§ Work to do
Copy the following listing line for line, with no changes at all.

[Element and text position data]
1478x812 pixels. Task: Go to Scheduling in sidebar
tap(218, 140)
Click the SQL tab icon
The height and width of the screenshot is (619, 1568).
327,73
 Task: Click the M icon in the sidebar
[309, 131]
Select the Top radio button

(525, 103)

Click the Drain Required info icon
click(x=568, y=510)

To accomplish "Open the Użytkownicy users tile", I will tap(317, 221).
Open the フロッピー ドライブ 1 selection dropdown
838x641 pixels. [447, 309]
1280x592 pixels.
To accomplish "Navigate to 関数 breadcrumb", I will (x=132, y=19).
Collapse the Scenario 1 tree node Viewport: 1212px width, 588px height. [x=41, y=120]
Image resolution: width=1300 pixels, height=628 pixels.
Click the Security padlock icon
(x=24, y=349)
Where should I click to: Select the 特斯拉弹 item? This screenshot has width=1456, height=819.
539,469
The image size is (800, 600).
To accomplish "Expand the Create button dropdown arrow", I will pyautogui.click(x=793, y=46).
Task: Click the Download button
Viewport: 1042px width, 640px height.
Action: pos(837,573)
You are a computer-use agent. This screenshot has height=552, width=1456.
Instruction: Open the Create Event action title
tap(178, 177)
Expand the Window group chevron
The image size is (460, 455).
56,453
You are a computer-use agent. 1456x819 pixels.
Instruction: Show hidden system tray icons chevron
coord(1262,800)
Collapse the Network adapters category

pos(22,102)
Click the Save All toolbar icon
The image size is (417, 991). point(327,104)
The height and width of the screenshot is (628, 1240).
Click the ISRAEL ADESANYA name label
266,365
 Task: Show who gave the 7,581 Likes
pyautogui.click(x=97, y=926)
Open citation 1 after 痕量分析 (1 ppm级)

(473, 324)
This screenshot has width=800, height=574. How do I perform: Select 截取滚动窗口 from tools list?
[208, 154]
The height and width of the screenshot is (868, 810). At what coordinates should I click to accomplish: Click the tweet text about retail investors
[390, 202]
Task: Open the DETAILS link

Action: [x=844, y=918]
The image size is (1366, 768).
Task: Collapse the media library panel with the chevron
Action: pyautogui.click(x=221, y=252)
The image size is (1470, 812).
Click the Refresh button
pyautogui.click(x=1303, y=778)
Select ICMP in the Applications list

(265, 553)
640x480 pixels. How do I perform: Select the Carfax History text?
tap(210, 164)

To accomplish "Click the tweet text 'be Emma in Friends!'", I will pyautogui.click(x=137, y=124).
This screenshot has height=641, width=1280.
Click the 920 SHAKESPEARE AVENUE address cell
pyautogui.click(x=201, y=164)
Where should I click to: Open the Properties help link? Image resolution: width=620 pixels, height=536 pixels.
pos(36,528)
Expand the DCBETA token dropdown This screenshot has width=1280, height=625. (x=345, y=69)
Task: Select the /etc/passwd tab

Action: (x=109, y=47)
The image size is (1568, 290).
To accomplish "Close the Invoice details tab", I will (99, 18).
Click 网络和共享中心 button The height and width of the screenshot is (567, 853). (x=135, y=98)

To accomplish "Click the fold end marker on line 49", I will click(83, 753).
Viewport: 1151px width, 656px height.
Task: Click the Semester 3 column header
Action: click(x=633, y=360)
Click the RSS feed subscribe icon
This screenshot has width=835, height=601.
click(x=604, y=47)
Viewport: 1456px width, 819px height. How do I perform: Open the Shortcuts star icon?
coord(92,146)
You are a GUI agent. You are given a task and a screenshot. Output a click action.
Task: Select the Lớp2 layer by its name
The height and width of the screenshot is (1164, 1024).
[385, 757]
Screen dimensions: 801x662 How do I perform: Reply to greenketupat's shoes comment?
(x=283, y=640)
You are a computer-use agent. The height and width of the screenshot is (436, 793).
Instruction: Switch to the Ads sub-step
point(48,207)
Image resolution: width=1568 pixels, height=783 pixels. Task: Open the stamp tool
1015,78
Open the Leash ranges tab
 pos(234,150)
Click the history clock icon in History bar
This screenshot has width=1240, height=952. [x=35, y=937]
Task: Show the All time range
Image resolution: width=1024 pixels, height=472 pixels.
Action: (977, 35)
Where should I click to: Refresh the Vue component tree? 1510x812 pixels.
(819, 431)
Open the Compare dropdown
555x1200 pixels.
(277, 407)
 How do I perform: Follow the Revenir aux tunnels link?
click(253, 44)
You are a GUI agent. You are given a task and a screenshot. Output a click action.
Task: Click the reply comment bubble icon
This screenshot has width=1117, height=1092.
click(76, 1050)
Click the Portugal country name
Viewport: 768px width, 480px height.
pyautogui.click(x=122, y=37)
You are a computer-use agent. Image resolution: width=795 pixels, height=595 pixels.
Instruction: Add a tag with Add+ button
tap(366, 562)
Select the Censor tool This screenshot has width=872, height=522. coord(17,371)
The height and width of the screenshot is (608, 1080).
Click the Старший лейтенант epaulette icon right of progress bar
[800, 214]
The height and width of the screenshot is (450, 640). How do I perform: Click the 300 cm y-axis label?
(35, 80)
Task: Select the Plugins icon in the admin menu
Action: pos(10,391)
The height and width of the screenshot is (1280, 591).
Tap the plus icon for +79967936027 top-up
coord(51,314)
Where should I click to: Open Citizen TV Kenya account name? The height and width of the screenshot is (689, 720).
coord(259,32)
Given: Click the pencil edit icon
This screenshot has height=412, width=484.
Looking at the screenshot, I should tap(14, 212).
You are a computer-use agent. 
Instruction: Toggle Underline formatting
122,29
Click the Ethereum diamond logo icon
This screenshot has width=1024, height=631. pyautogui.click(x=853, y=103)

§ Result for this task
1478x812 pixels. Task: Go to Scheduling in sidebar
tap(218, 140)
Click the SQL tab icon
The height and width of the screenshot is (619, 1568).
327,73
 Task: Click the M icon in the sidebar
[309, 131]
Select the Top radio button

(525, 103)

Click the Drain Required info icon
click(x=568, y=510)

To accomplish "Open the Użytkownicy users tile", I will tap(317, 221).
Open the フロッピー ドライブ 1 selection dropdown
838x641 pixels. [447, 309]
1280x592 pixels.
To accomplish "Navigate to 関数 breadcrumb", I will (x=132, y=19).
Collapse the Scenario 1 tree node Viewport: 1212px width, 588px height. [x=41, y=120]
Image resolution: width=1300 pixels, height=628 pixels.
Click the Security padlock icon
(x=24, y=349)
Where should I click to: Select the 特斯拉弹 item? This screenshot has width=1456, height=819.
539,469
The image size is (800, 600).
To accomplish "Expand the Create button dropdown arrow", I will pyautogui.click(x=793, y=46).
Task: Click the Download button
Viewport: 1042px width, 640px height.
Action: pos(837,573)
You are a computer-use agent. This screenshot has height=552, width=1456.
Instruction: Open the Create Event action title
tap(178, 177)
Expand the Window group chevron
The image size is (460, 455).
56,453
You are a computer-use agent. 1456x819 pixels.
Instruction: Show hidden system tray icons chevron
coord(1262,800)
Collapse the Network adapters category

pos(22,102)
Click the Save All toolbar icon
The image size is (417, 991). point(327,104)
The height and width of the screenshot is (628, 1240).
Click the ISRAEL ADESANYA name label
266,365
 Task: Show who gave the 7,581 Likes
pyautogui.click(x=97, y=926)
Open citation 1 after 痕量分析 (1 ppm级)

(473, 324)
This screenshot has width=800, height=574. How do I perform: Select 截取滚动窗口 from tools list?
[208, 154]
The height and width of the screenshot is (868, 810). At what coordinates should I click to accomplish: Click the tweet text about retail investors
[390, 202]
Task: Open the DETAILS link

Action: [x=844, y=918]
The image size is (1366, 768).
Task: Collapse the media library panel with the chevron
Action: pyautogui.click(x=221, y=252)
The image size is (1470, 812).
Click the Refresh button
pyautogui.click(x=1303, y=778)
Select ICMP in the Applications list

(265, 553)
640x480 pixels. How do I perform: Select the Carfax History text?
tap(210, 164)

To accomplish "Click the tweet text 'be Emma in Friends!'", I will pyautogui.click(x=137, y=124).
This screenshot has height=641, width=1280.
Click the 920 SHAKESPEARE AVENUE address cell
pyautogui.click(x=201, y=164)
Where should I click to: Open the Properties help link? Image resolution: width=620 pixels, height=536 pixels.
pos(36,528)
Expand the DCBETA token dropdown This screenshot has width=1280, height=625. (x=345, y=69)
Task: Select the /etc/passwd tab

Action: (x=109, y=47)
The image size is (1568, 290).
To accomplish "Close the Invoice details tab", I will (99, 18).
Click 网络和共享中心 button The height and width of the screenshot is (567, 853). (x=135, y=98)

To accomplish "Click the fold end marker on line 49", I will click(83, 753).
Viewport: 1151px width, 656px height.
Task: Click the Semester 3 column header
Action: click(x=633, y=360)
Click the RSS feed subscribe icon
This screenshot has width=835, height=601.
click(x=604, y=47)
Viewport: 1456px width, 819px height. How do I perform: Open the Shortcuts star icon?
coord(92,146)
You are a GUI agent. You are given a task and a screenshot. Output a click action.
Task: Select the Lớp2 layer by its name
The height and width of the screenshot is (1164, 1024).
[385, 757]
Screen dimensions: 801x662 How do I perform: Reply to greenketupat's shoes comment?
(x=283, y=640)
You are a computer-use agent. The height and width of the screenshot is (436, 793).
Instruction: Switch to the Ads sub-step
point(48,207)
Image resolution: width=1568 pixels, height=783 pixels. Task: Open the stamp tool
1015,78
Open the Leash ranges tab
 pos(234,150)
Click the history clock icon in History bar
This screenshot has width=1240, height=952. [x=35, y=937]
Task: Show the All time range
Image resolution: width=1024 pixels, height=472 pixels.
Action: (977, 35)
Where should I click to: Refresh the Vue component tree? 1510x812 pixels.
(819, 431)
Open the Compare dropdown
555x1200 pixels.
(277, 407)
 How do I perform: Follow the Revenir aux tunnels link?
click(253, 44)
You are a GUI agent. You are given a task and a screenshot. Output a click action.
Task: Click the reply comment bubble icon
This screenshot has width=1117, height=1092.
click(76, 1050)
Click the Portugal country name
Viewport: 768px width, 480px height.
pyautogui.click(x=122, y=37)
You are a computer-use agent. Image resolution: width=795 pixels, height=595 pixels.
Instruction: Add a tag with Add+ button
tap(366, 562)
Select the Censor tool This screenshot has width=872, height=522. coord(17,371)
The height and width of the screenshot is (608, 1080).
Click the Старший лейтенант epaulette icon right of progress bar
[800, 214]
The height and width of the screenshot is (450, 640). How do I perform: Click the 300 cm y-axis label?
(35, 80)
Task: Select the Plugins icon in the admin menu
Action: pos(10,391)
The height and width of the screenshot is (1280, 591).
Tap the plus icon for +79967936027 top-up
coord(51,314)
Where should I click to: Open Citizen TV Kenya account name? The height and width of the screenshot is (689, 720).
coord(259,32)
Given: Click the pencil edit icon
This screenshot has height=412, width=484.
Looking at the screenshot, I should tap(14, 212).
You are a computer-use agent. 
Instruction: Toggle Underline formatting
122,29
Click the Ethereum diamond logo icon
This screenshot has width=1024, height=631. pyautogui.click(x=853, y=103)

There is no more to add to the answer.